Una de las situaciones más placenteras en la vida de cada persona, es encontrarse con amigos genuinos de diversas edades. Sobre todo conversar, sin agendas, con amigos de adolescencia de la época de los quehaceres académicos y de las luchas estudiantiles de secundaria, lo cual es más sabroso que paladear una botella de Jerez añejo. Se recuerdan los instantes primigenios, las imprudencias juveniles, las ingenuidades, los aciertos y errores cometidos, los noviazgos fugaces, los primeros poemas, los tragos furtivos y los rostros de las bellas damiselas que el tiempo corrosivo ha marchitado. También se rememoran los hermosos momentos de la vida universitaria.

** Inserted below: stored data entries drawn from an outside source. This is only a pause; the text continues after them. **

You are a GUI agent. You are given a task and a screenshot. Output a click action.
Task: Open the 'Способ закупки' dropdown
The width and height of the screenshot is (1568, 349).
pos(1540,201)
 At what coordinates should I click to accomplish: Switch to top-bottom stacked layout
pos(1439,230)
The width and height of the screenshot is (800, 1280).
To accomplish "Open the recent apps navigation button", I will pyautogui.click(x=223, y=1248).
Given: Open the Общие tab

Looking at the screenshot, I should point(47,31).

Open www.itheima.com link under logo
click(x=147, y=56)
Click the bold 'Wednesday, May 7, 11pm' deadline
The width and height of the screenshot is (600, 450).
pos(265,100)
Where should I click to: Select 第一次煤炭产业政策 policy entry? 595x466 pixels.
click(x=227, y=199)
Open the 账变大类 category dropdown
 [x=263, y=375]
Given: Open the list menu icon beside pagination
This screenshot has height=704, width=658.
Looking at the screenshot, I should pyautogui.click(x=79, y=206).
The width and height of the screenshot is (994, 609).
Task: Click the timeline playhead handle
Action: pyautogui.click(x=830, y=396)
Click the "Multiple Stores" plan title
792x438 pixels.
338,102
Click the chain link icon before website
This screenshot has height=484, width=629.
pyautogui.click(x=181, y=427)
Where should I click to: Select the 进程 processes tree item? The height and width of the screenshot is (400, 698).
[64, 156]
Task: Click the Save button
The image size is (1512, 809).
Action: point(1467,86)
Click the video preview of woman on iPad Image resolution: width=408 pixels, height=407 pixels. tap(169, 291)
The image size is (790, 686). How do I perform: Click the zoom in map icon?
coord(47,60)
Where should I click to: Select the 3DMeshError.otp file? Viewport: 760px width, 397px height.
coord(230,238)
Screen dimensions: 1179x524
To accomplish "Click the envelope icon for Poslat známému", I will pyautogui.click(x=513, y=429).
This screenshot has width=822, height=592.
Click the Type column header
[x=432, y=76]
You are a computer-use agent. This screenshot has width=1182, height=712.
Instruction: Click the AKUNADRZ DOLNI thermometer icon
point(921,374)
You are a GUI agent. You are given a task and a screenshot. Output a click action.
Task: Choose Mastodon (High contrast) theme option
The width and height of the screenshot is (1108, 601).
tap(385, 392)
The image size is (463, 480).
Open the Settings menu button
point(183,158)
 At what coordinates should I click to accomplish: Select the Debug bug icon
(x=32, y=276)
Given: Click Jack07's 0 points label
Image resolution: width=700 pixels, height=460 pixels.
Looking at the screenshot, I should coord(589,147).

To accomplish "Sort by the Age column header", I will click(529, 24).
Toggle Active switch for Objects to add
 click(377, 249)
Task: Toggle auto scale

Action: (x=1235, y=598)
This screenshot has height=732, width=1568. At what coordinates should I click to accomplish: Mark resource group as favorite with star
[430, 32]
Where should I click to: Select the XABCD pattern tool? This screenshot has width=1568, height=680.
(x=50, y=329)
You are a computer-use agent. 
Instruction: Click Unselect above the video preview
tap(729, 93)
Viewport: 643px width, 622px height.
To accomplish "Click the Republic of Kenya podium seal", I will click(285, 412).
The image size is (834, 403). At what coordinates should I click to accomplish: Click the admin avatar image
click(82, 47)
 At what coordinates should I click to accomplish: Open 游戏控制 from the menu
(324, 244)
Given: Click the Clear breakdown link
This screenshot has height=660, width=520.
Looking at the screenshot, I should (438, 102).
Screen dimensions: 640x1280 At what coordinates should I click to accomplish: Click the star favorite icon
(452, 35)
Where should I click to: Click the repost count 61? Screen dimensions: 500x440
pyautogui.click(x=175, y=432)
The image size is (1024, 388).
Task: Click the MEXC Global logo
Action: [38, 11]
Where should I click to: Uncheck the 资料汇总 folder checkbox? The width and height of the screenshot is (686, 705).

Son maravillas mínimas que, sumadas, le imprimen sentido a la existencia en general, y sobre todo a la vida de los seres pensantes en particular. Son aquellas cosas que nadie puede comprar ni pagar, mucho menos imponer, como la sonrisa espontánea de un niño; la mirada soñadora de una mujer singular; el abrazo sincero de un buen amigo; los saltos de alegría de un estudiante que ha sacado calificaciones excelentes en sus resultados finales; la calidez solidaria de los hijos, las hijas y los nietos; la cercanía de personas generosas; la lectura de un párrafo filosófico abstracto o de un buen poema; la invención o el descubrimiento de una ecuación matemática digerible; el rumor del viento y de los árboles a medianoche; el oleaje de los mares; las gardenias blancas y azules; la solidaridad de un desconocido; las cartas manuscritas que vienen de tierras lejanísimas; el canto polifónico de los pájaros en las mañanas; el regalo de un libro raro; la atención de un buen médico y de una enfermera amable; la ejecución de una linda melodía en piano o en un violonchelo; el suceso inesperado de compartir un café con un pedazo de pan. Etc. Tales imágenes aparentemente aisladas, permiten que respiremos cada día y cada semana, amén de los agrios y amargos sinsabores que fabrica la adversidad puntual.